Yes, even if you’re a quarterback of a national football team, it’s better to be whitey.

Which one of these men looks like a criminal to you, America?


Felt I needed a visual there. I mean hell, I get it, Vick did jail time after pleading guilty to animal crimes, and Roethlisberger was just twice-accused of varying degrees of sexual assault. Oh well, it’s not like I need to make this more clear. You get the idea. Dreadful editing, this whole thing should be trashed.

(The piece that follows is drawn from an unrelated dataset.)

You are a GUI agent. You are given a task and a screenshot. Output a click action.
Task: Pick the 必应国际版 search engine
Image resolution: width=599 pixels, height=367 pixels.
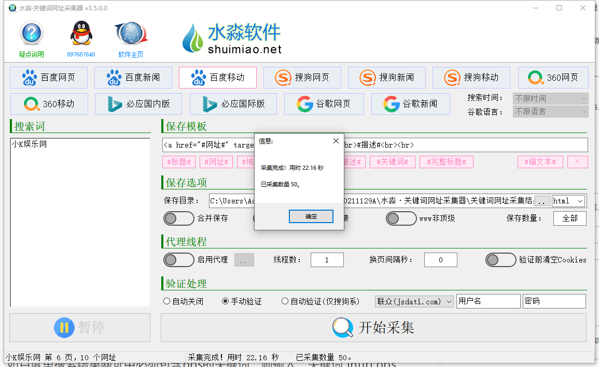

So here I sit, watching Tom Brady and his All-American smile fight a losing battle against the Jets. 21-14, the Jets are leading the game Less than two minutes to go, and who knows what’ll happen. The whole month has been backasswards. The first time I’d ever rooted for Tom and Belichick in the post-season, and they’re getting their asses handed to them. Rex Ryan, the big ogre of a man, is foaming at the mouth. He wants to win this game so bad, he surely attempted to bribe refs and booth officials to call things his way. The huge, terrifying man thumps around the sidelines like the worst kind of high-school football coach; a barking mad, hyper-macho redneck with a drinking problem and a nasty temper.

I can see him now, Jets within kill distance, trying to hide his erection under the khakis and conceal his contempt for the Patriots. His ferocious smile, like a lion a moment before eating the still-beating heart of a gazelle.

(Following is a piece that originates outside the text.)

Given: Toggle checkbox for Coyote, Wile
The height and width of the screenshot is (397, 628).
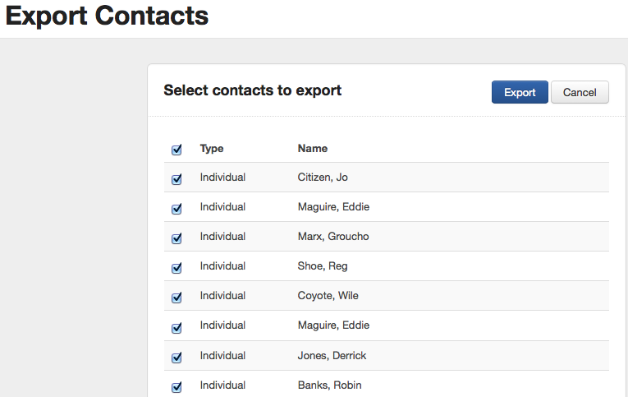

Yowza! Big play. Greene runs in for a touchdown with a 1:40 left and a 13 point lead. Brady is pouting, and Belichick is nowhere I can see on the sidelines. He’s probably slunk back into his lair, a hulking fortress of cold-hatred and impersonal cameras watching your every move. He’ll seek vengeance, no doubt. He’s no harmless nun, no no. But Rex Ryan is the kind of football coach that plays the villian in the movies. A self-righteous, self-serving publicity whore, pimping out the one and only Latino quarterback in the league and sniffing his own farts.

Disgusting stuff. Unprintable. Unreadable. Foul hatred. The best I can hope for in the AFC game is that the Steelers and Jets beat the holy-hell out of each other during the opening kickoff. With any luck it’ll be a brutal riot. Men will be bloody and injured beyond immediate repair on both sides. Suspensions everywhere, and no game would ensue.

That’d make for some playoff fun. No bets won or lost there. Total chaos would surely litter the streets. The bears and packers would play their championship, and have no final step into the big game. Would it matter? The bears can’t win, and they won’t beat Green Bay. And fuck, all I want is for the Jets to lose.

A fantasy. Inconceivable. It wouldn’t be possible. The Jets are flooding the field with the reporters and camera-camels. Rex Ryan will probably gloat, Brady will whimper, and the world will keep turning. Shit, let the Super Bowl be exciting. Let it be a terrific spectacle, and let it give the NFC a victory.

No more. This whole thing is too long anyway. No more. Vanish.